Rusty Rivers – the Rotterdam Water Map
On one of my photo tours through Rotterdam I went to Park Quay. At that location, not far from the inner city, often relatively large seagoing ships are moored. This time, one of those ships was in obvious need of some major maintenance. I made some pictures of it, including this one:
I can look at this kind of pictures for hours. A lot of things are happening here on a couple of square meters! The red paint on the ship’s hull is irregularly discolored into a wild palette of shades all the way to purple and pink. In some places, the steel is heavily affected by dark brown or almost black rust spots, with leaking stripes in lighter brown. In other places, the paint is only slightly peeled off, making greenish and bluish underlying layers visible. The welding joints are the only more or less straight lines in the image. And what are those white scratches and spots?

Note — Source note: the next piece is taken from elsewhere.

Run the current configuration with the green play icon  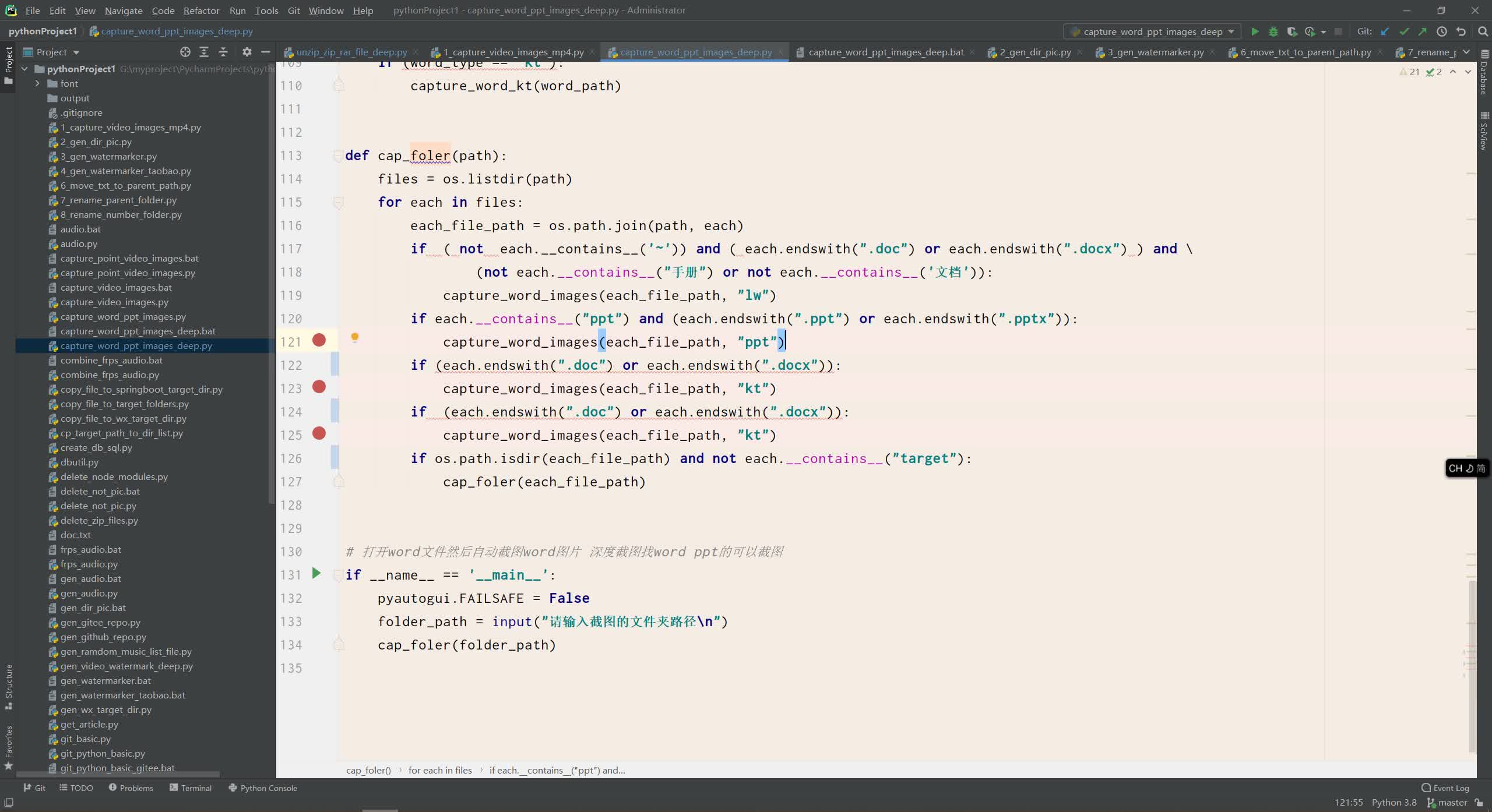point(1255,31)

The resemblance to an abstract modern painting is obvious. But you could also look at it as a map, just like the Peeling Paint World Maps I made a while ago. This idea inspired me to make the rusty Rotterdam Water Map shown below. Created by pushing Photoshop to its extreme limits.
Meuse or Rhine?
Most striking feature on this map is the characteristic elegant curve in the Nieuwe Maas river. As if the Rhine makes one last bend to salute Rotterdam before rolling out to the sea. Indeed, the Rhine; the river may be called Nieuwe Maas or New Meuse, but it is actually the Rhine that, as soon as it enters the Netherlands, gets a different name every few kilometers. But I digress.
Rotte and Schie
From the top, two smaller rivers enter the scene: Rotte, a little bit right of the center and Schie, on the left. The large pre-war harbor basins like Waalhaven and Eemhaven on the lower left are well recognizable, as well as the almost square shape of Lake Kralingen in the upper right. Canals and other small waters are like scratches and cracks, as is visible at the bottom, near Zuiderpark.
World Port Days
i finished the map just in time for the World Port Days, the biggest nautical festival in the Netherlands, on 1, 2 and 3 September. I’m sure there will be some interesting ships moored at Park Quay then, probably in a slightly better condition.